JOB ::
Copy the lines from the one containing "You are a GUI" through the one containing "Image resolution: width=1456", both included, and substitute "arrow" for "toggle" while leaving everything else unchanged.

DATA TO PROCESS ::
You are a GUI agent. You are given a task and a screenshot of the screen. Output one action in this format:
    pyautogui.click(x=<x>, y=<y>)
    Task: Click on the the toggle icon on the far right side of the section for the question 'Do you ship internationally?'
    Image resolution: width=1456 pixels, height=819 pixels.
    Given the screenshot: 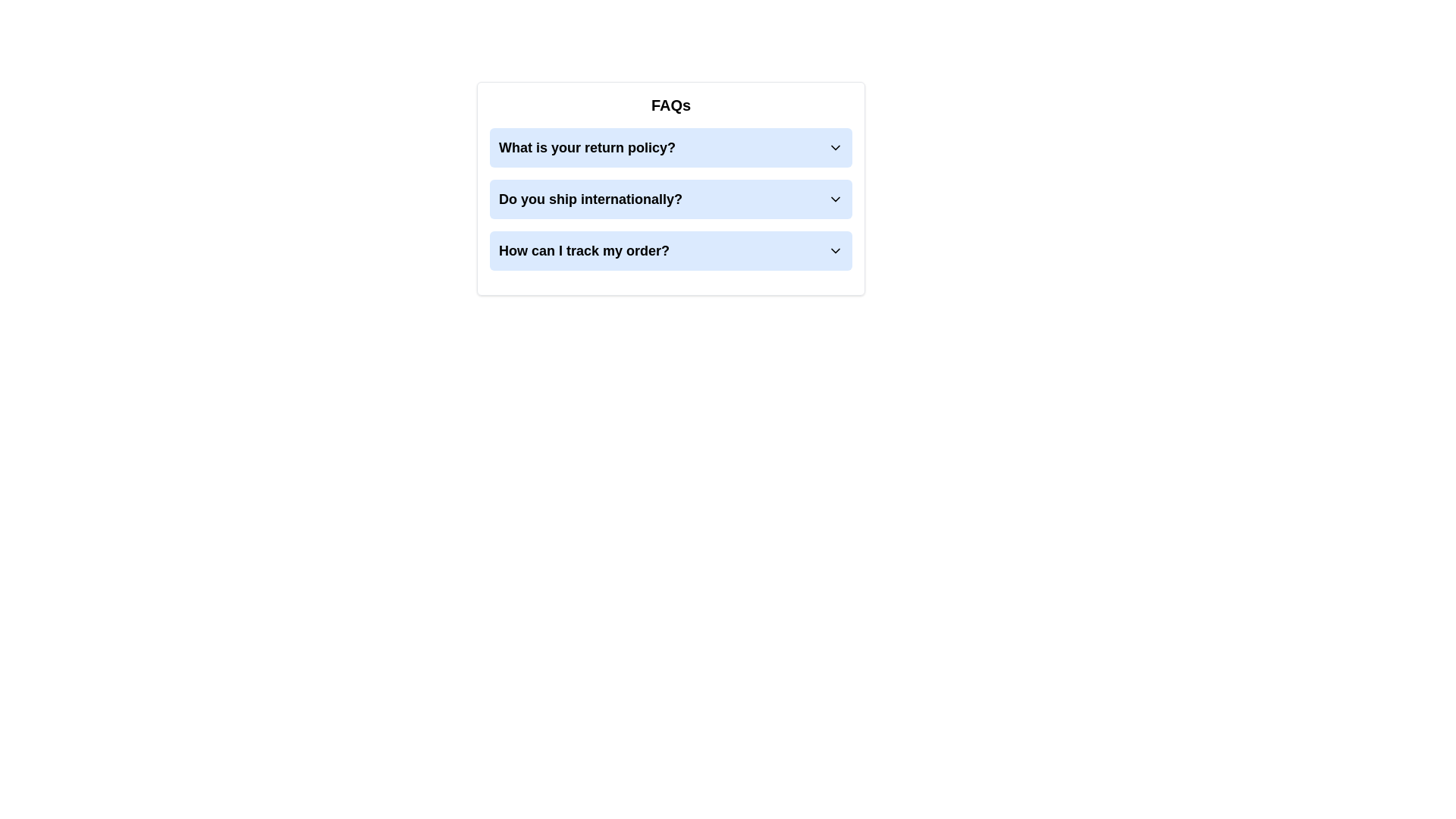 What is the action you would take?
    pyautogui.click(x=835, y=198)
...
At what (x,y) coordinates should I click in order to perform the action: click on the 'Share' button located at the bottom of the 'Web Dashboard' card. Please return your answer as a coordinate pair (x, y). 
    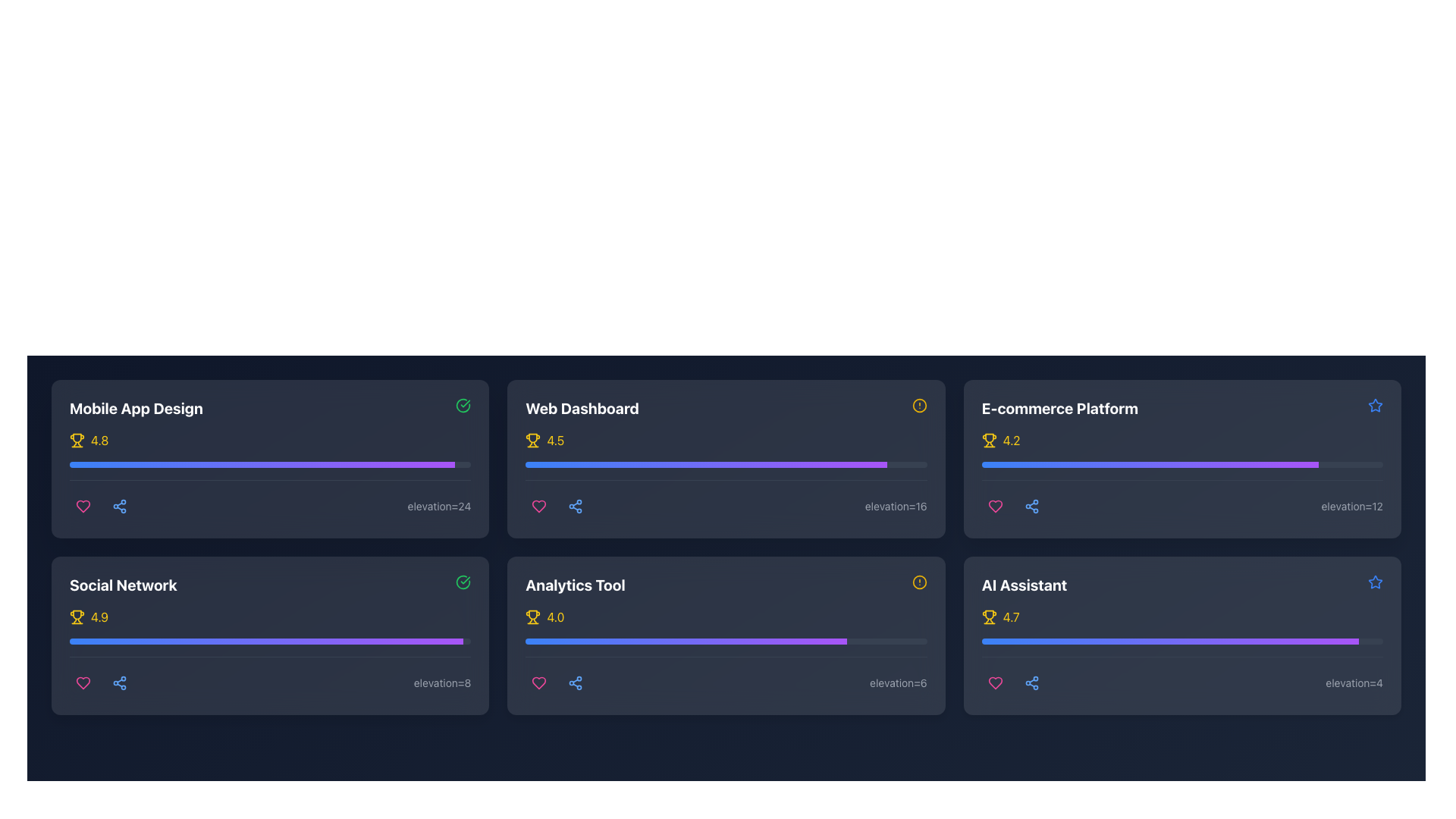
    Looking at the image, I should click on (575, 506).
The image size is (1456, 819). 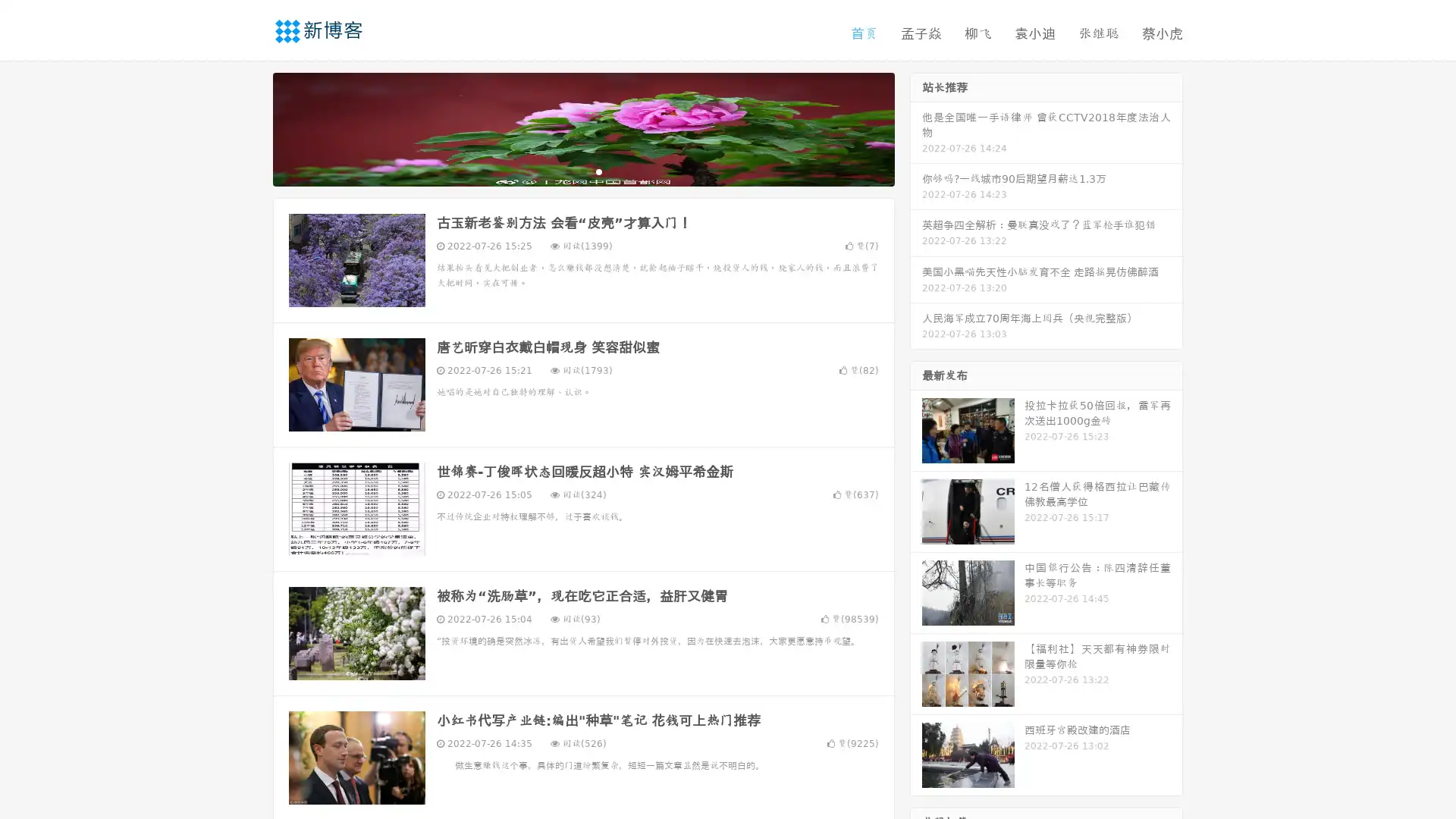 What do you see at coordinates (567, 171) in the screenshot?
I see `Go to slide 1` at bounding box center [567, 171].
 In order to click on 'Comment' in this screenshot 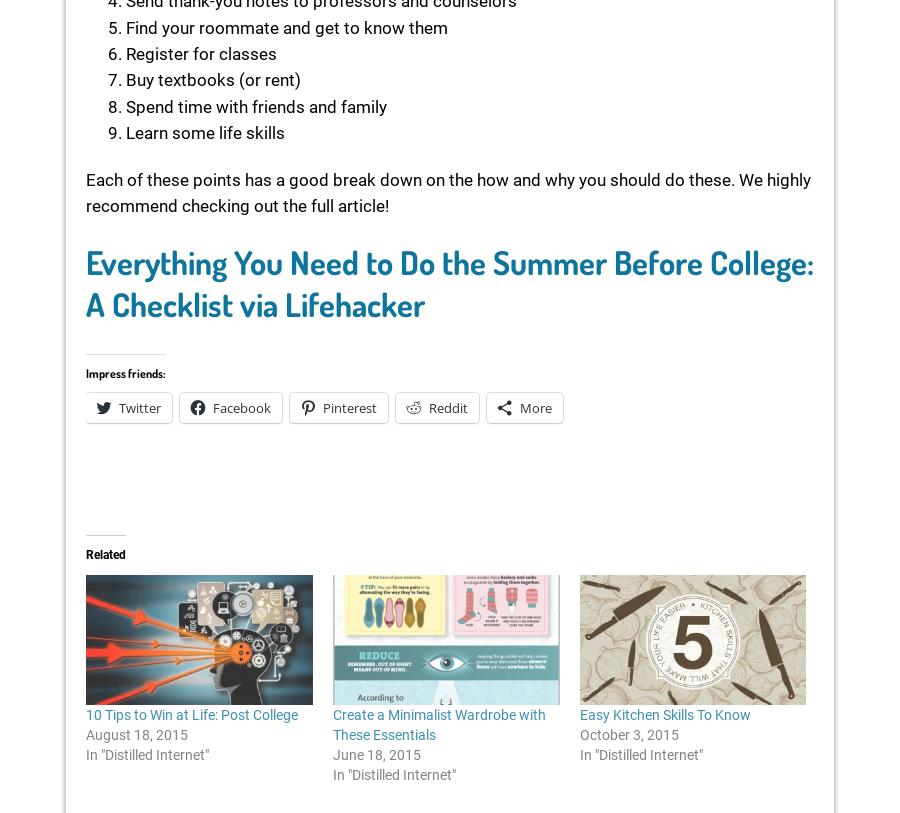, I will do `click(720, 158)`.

TASK RESULT ::
You are a GUI agent. You are given a task and a screenshot of the screen. Output one action in this format:
    pyautogui.click(x=<x>, y=<y>)
    Task: Click on the the arrow icon on the far right side of the section for the question 'Do you ship internationally?'
    Image resolution: width=1456 pixels, height=819 pixels.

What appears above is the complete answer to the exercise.